Physicians must orchestrate: contextualize AI output, detect bias, and center the person. The profession should teach how to critique proxies (e.g., cost as need) and guard equity in deployment (Rajkomar, et al. [11,22,24]) PubMed; PubMed; Science. When clinicians reclaim time for listening by offloading routine technical tasks to AI, empathy is not a luxury; it is the core comparative advantage of human care (Topol [25]). Challenges and responses. Barriers include faculty workload, assessment inertia, and accreditation constraints. The WHO framework suggests system levers: align accreditation with IPE, fund interprofessional outcomes, and explicitly require integrated competencies (WHO, [19]) WHO. Evidence gaps persist for IPE effects on patient outcomes; robust mixed-methods trials and cost-benefit analyses are needed (Reeves, et al. [20]). Cultural change requires reshaping the hidden curriculum through modeling, language, and rituals that encode humility and solidarity rather than hierarchy (Hafferty, et al. [3,10,14]).

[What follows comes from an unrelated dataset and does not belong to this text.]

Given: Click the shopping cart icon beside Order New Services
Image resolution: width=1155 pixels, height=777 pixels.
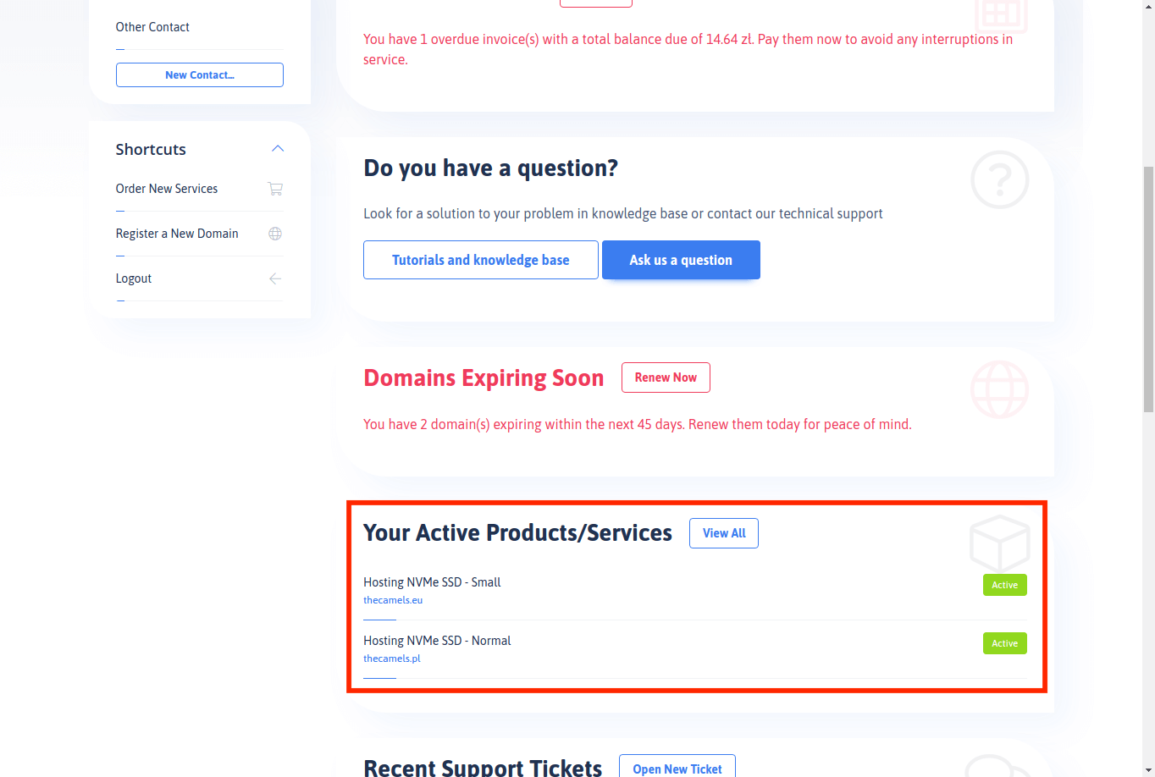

The Call for Synaptic Physicians
Reforms that tweak content but preserve arboristic reasoning will not suffice. The hidden curriculum of dispassion must be replaced with a rhizomatic model in which knowing, being, and doing interlock in every encounter. Synaptic physicians move fluidly across the technical, ethical, and relational, orchestrating teams and technologies while holding fast to medicine’s first obligation: relieving suffering by honoring persons in their worlds (Cassell, et al. [12,13,19,26]). The path forward is clear: cultivate narrative and reflective capacities, redesign assessments to measure integration, and train physicians to be orchestrators of humane, AI-augmented care. The body is not a machine; the clinic is a rhizome; healing happens at the connections.